Halstead hinted at possible business negotiations with Dartmouth-Hitchcock or another hospital, and said he might be able to restore some of the compensation cuts made a few months ago. But in going over the hospitals’s past and current financial performance, the records show the hospital is still in deep financial trouble.
In the end, the state oversight board granted Springfield Hospital’s request for an additional 5 percent “charge” on its current budget. But even as the hospital crisis continues, the board made clear it cannot extend support to the hospital company indefinitely.
In reviewing the previous budget for fiscal 2018, Springfield Hospital projected an operating margin of -$921,697 and as of Sept. 30, 2018 had an actual operating margin of -$6,996,078, according to hospital figures. The total net loss was $5.9 million.
For the current fiscal year, including the increase that GMCB granted during the meeting, the hospital expects to have a net loss of $6.4 million.
For both years, the projections of revenues and expenses were “significantly overly optimistic,” the hospital stated in a financial report.

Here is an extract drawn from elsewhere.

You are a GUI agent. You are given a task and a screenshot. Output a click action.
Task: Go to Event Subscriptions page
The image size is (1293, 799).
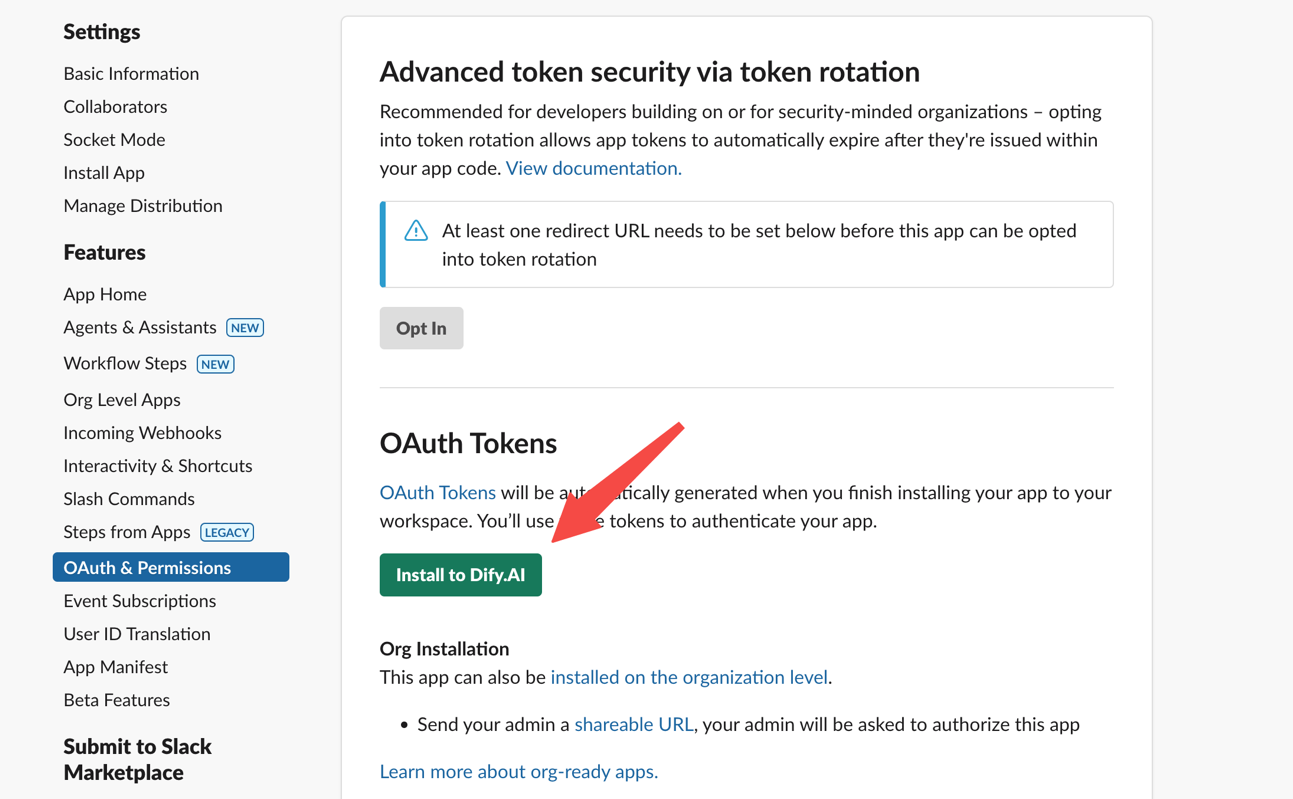pos(139,600)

Across the board, acute care admissions, emergency room visits and operating room cases are all fewer than budgeted. For the last three years, expenses have increased 11 percent, while revenues have increased 0.7 percent.
Asked why revenue was declining, Halstead said, “We are getting negative press” and so “people are reluctant to seek health care from us.”
GMCB chair Kevin Mullin asked about community support and fundraising, and Halstead said there were plans for some kind of town meeting forum in the near future, but there has not been much activity in actually asking Springfield for donations.
Halstead said that “some preliminary discussions” with Dartmouth-Hitchcock hospital had taken place some time ago, but that the Upper Valley hospital had suggested Springfield Hospital work on improving its financial position first. He did not specify what those discussions involved. He said now that cost savings had been implemented by eliminating childbirth services and other measures, other hospitals may now be more interested in further preliminary discussions.
The management team is hoping “that a partner will come” by end of May, but if not there may have to be further changes to the hospital’s lines of service.
The recent change in vendors in the emergency department shows promise, Halstead said, in that “their style of providing care in the emergency room shows they are ordering few radiology tests, and fewer laboratory tests.”
Patient care has not suffered, Halstead said, because of the dedication of the staff. “We’ve been successful at convincing people to work additional shifts,” he said. “The staff so cares about each other.”
However, salary and wage cuts made in February were followed by several resignations. Since Feb. 2, the hospital has lost a total of 77 employees, including 20 nurses and 22 administrative staffers.
“Now we are in a position to restore those wages,” possibly as soon as May 5, Halstead said. He added that meetings with staff were expected in early May in a bid to try to retain staff.